Carmel College (formerly Carmel RC College) is a secondary school on The Headlands in Hummersknott, Darlington, England. It also has a sixth form, Carmel College Sixth Form admitting about 150 students each year. Following an OFSTED inspection in 2013, Carmel was graded as outstanding in all categories. It is part of the Bishop Hogarth Catholic Education Trust (formerly Carmel Education Trust)  which includes 35 schools in the North East Region.

The current principal is Melanie Kane.

Admissions
Carmel College is the town's only Catholic secondary school. It has four main feeder schools at Primary level. These are St Teresa's RC Primary, St Bede's RC Primary, St Augustine's RC Primary and Holy Family RC Primary. There is also another school, Abbey Road Junior School, which feeds Carmel; although this school is not Catholic, it is local to Carmel. Carmel also has a sixth form.

Carmel College has eight forms which consist of C, A, R, M, E, L  and J, P (from former Pope John Paul II) with three houses St. Aidans, St. Bedes and St. Cuthberts.

History
It began life as St Mary's Grammar School, a boys' grammar school, becoming comprehensive and co-educational in September 1974 when it merged with the Immaculate Conception Grammar School, a girls' Catholic grammar school.

The modern-day "St. Mary's" building, also known as Hummersknott House, has long been rumoured to be haunted by the college ghost, Harriet.

The John Caden Hall was opened by former Prime Minister of the United Kingdom Tony Blair in 2004, and is named after Father John Caden, who died in 2013.

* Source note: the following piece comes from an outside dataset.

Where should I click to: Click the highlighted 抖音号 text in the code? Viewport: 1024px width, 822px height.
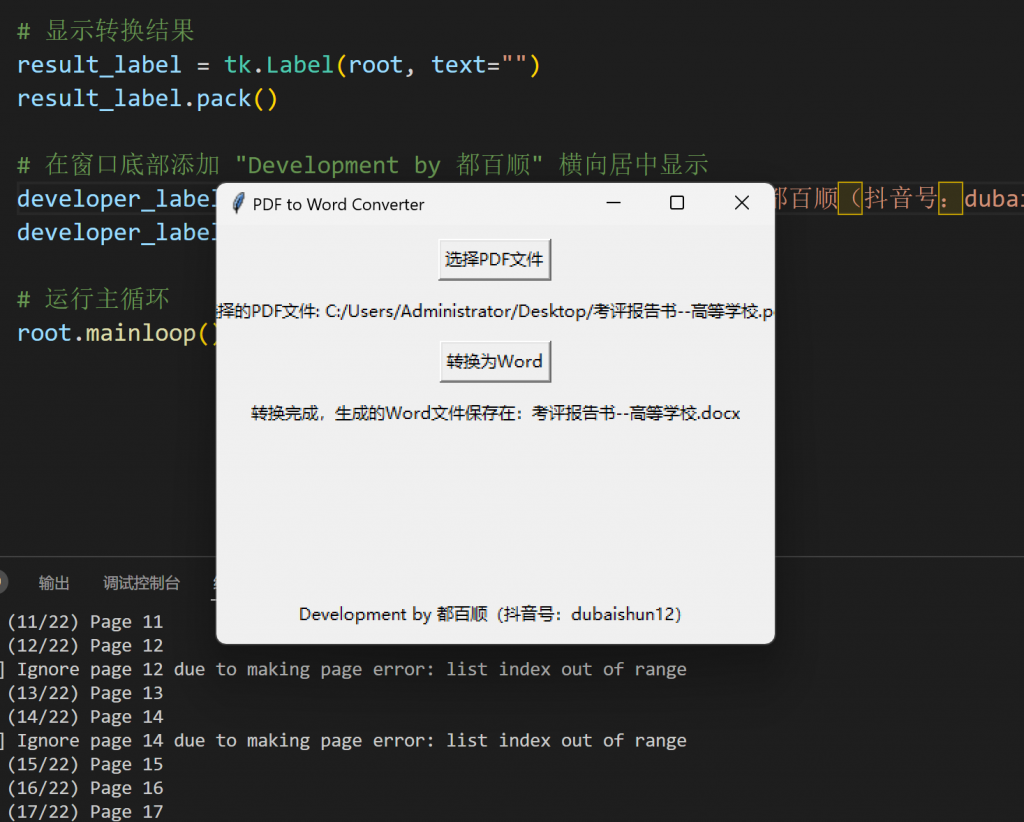click(x=902, y=199)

Carmel underwent a multimillion-pound building project, completed in 2008, which included three brand new teaching blocks and the refurbishment of many of the old facilities. Carmel also upgraded its Sixth Form facilities; expanding the common room and providing a learning resource centre in the schools library. This was carried out in Summer 2010, and opened the following school year.

Tony Blair paid his last school visit as Prime Minister in 2007 at Carmel before he resigned, officially opening the brand-new "Newton" building housing the Physics, Chemistry and Biology Departments, including 8 laboratories.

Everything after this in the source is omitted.